[Dies Irae] Chapitre tierce, débrief

Publié le par Saint Epondyle

Mardi dernier, et je comprends que le léger délai entre le débrief et la partie puisse scandaliser, d’autant plus qu’il prend racine dans un quotidien vide de toute préoccupation à court terme : le mien pendant les vacances pré-apocalyptique –les résultats des partiels s’apprêtant à s’abattre sur la terre comme les dix plaies sur Egypte- néanmoins je souhaitais pour ce débrief-ci ne pas faire les choses à moitié et m’accorder le temps de la réflexion, se déroulait le chapitre tierce de Dies Irae, ma campagne pour l’Appel de Cthulhu. Globalement la partie à été un succès, malgré quelques petites insuffisances et un début trop long à démarrer. Au programme, les investigateurs sont allés en Ecosse afin de rencontrer un avatar à forme humaine de Nyarlathotep et l’empêcher de mettre à exécution une sombre machination. Malgré les dangers et les monstres hideux, aucun personnage n’a perdu la vie, et même les blessures sont restées assez succinctes. Néanmoins, la folie guette puisque plusieurs personnages se sont retrouvés très près de la perte totale de santé mentale.

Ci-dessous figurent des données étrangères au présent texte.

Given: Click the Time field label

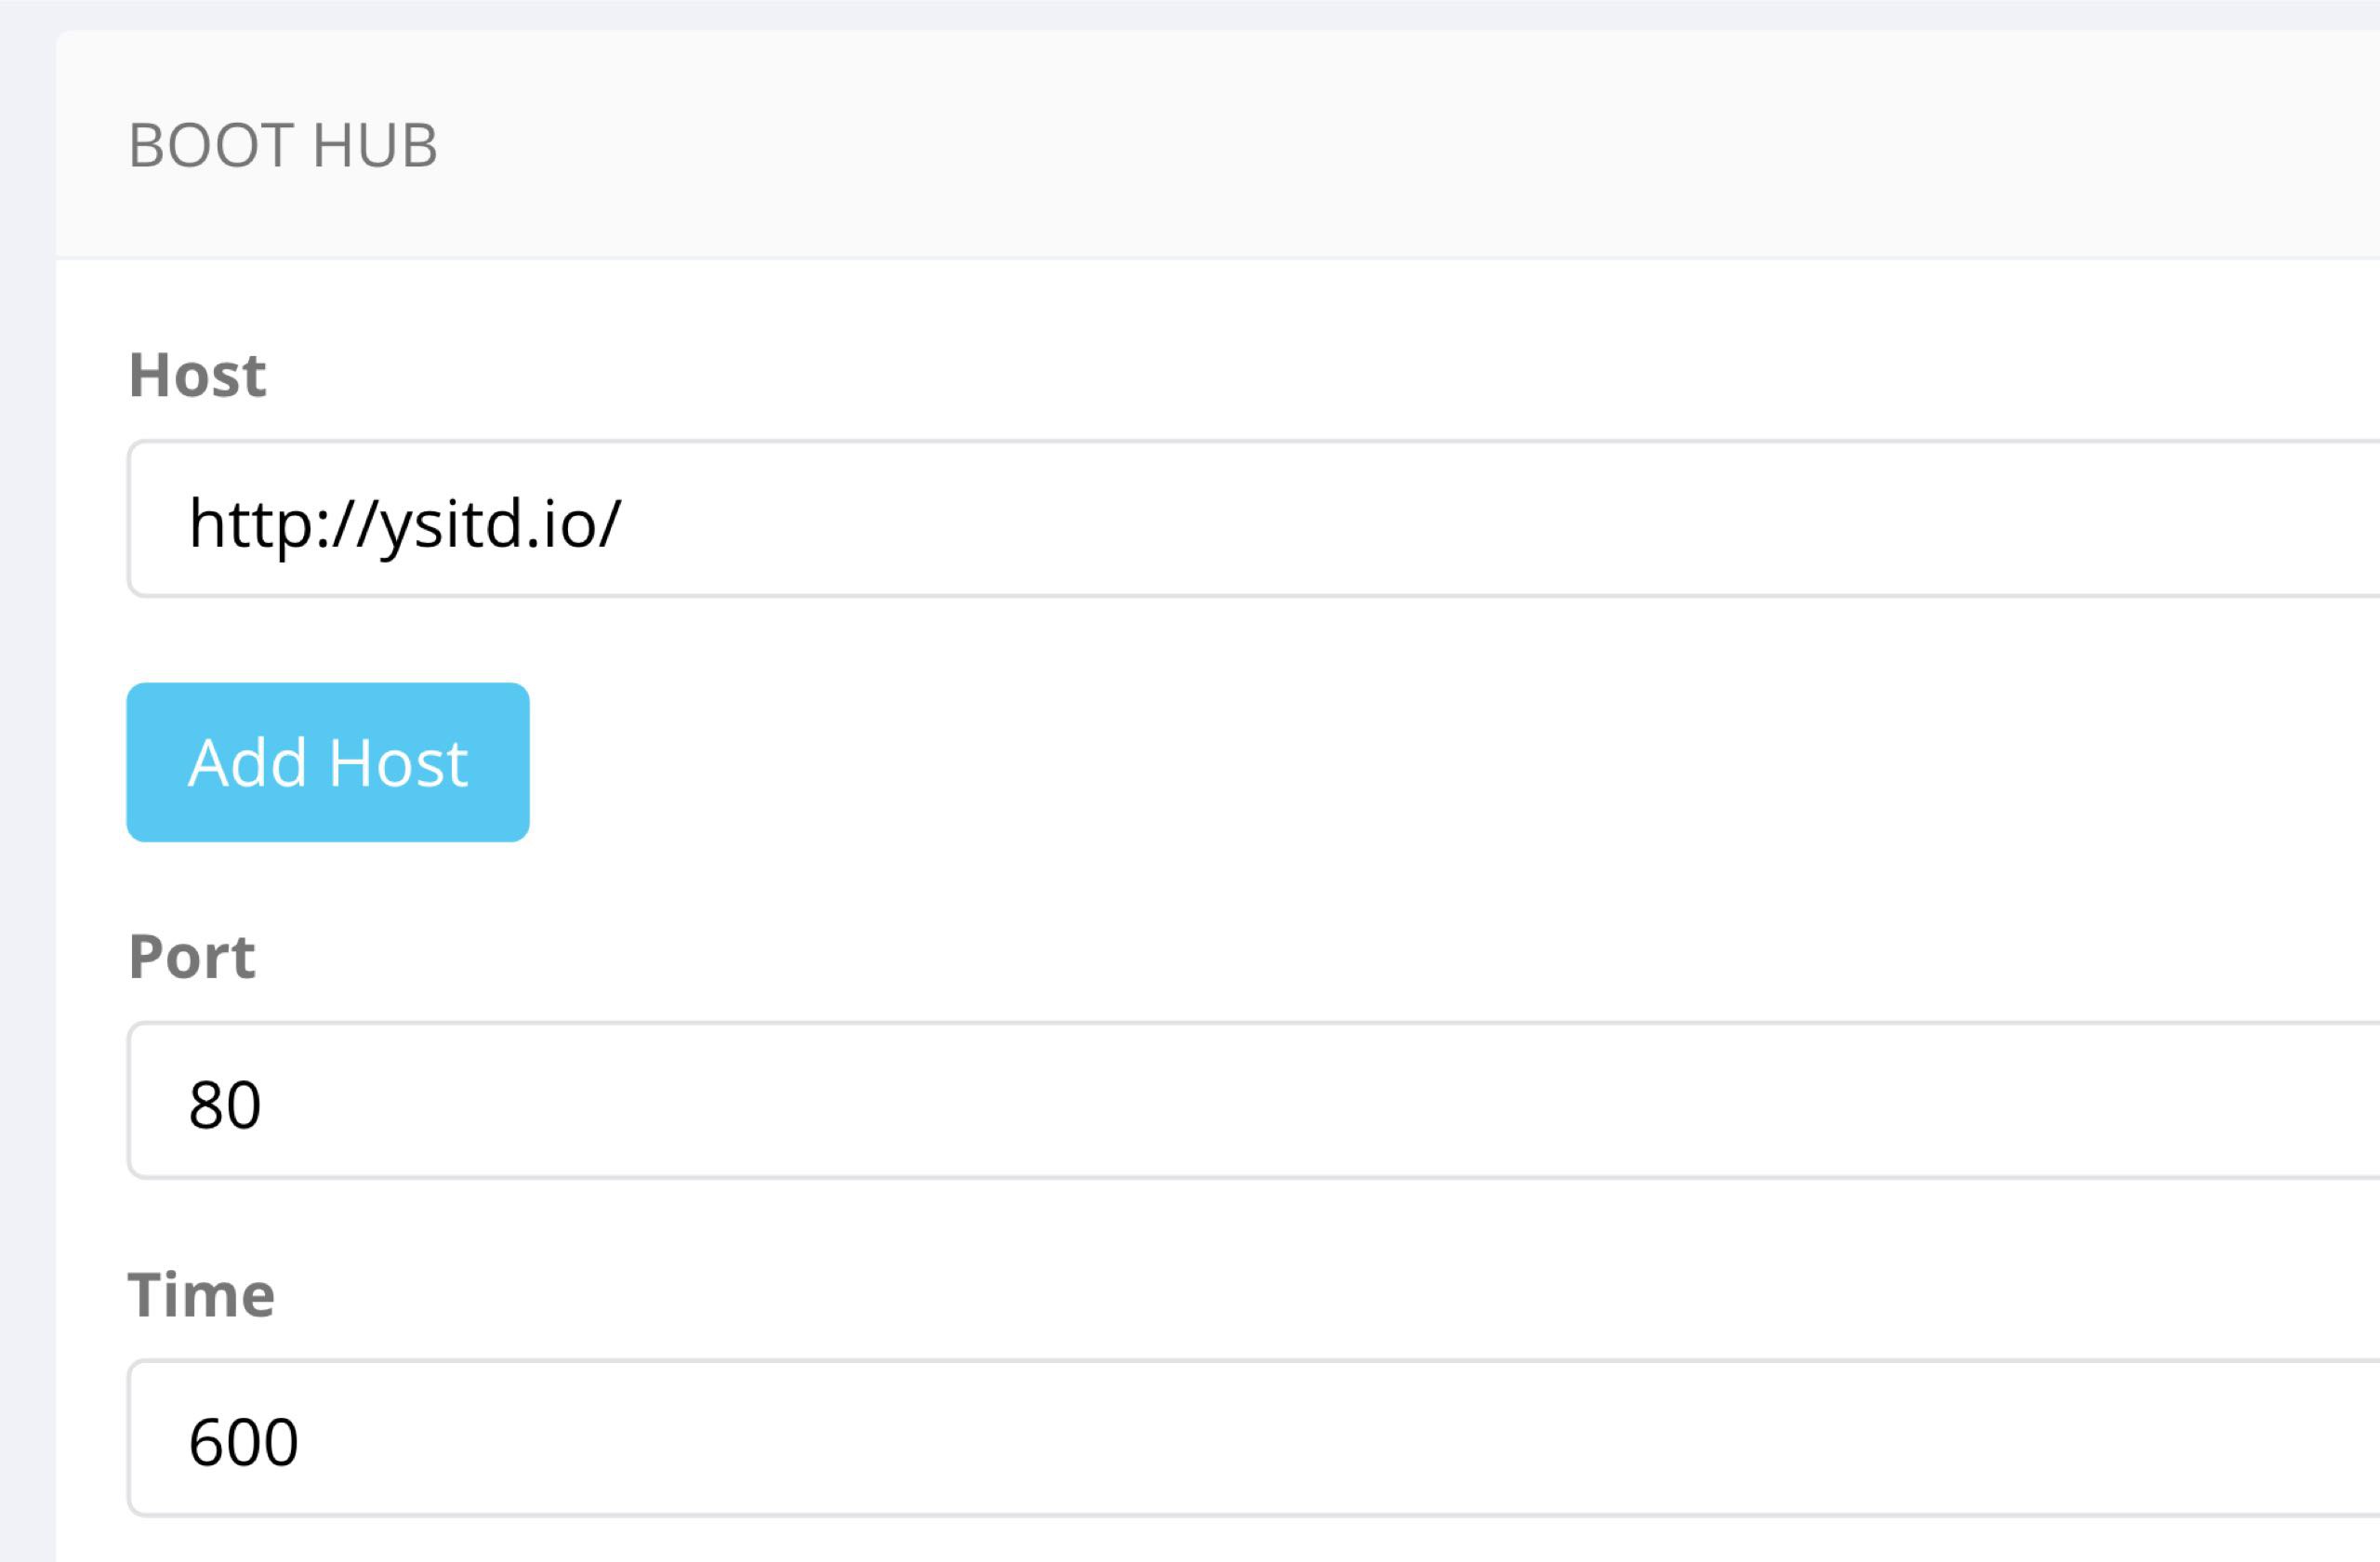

Dans l’ensemble, la partie est un succès, même si elle fut moins palpitante que le chapitre juste précédent, dans le désert, pour cause de lenteur et de manque de rebondissement. Néanmoins, je pense que la partie à plu, même si j’aurai préféré que ce chapitre marque un peu plus un tournant dans le scénario. Rien de trop grave toutefois, je vais tâcher de me rattraper pour offrir lors du chapitre quarte une fin digne des plus gigantesques fresques apocalyptiques.

Côté Roleplay, cette partie à été celle de la folie et des troubles psychologiques interprétés par les joueurs, entre Katrin (Merry) en proie à des terreurs nocturnes infâmes, Janine (Zouz) persuadée d’être la cible de dizaines de maladies, Fernand (Sim) en proie à des troubles compulsifs et surtout Renée (Goomo) à la fois noctophobe et  totalement déjantée : « Je suis Renée… Tribun. » Finalement, le prix de la folie revient haut la main à cette dernière qui écope en plus d’une manie pour le prochain chapitre, chose qui lui plait beaucoup. Elle-même me confessait à la fin de la séance que le fait de jouer de la folie de plus en plus manifeste avec le temps était le côté le plus amusant du jeu, sans lequel il perdrait sa singularité. Voilà bien une réflexion qui fait plaisir à entendre.

A présent je retourne à l’écriture du chapitre final qui emmènera nos amis à Paris (Oh noooon, rien de rieeen !) et ou ils devront empêcher un orchestre de jouer un air maudit, sans quoi les conséquences ne pourraient être conçues par l’esprit humain. Bref, je me remet au boulot pour remonter un petit peu le creux de la vague afin de faire de Dies Irae un souvenir inoubliable pour chacun.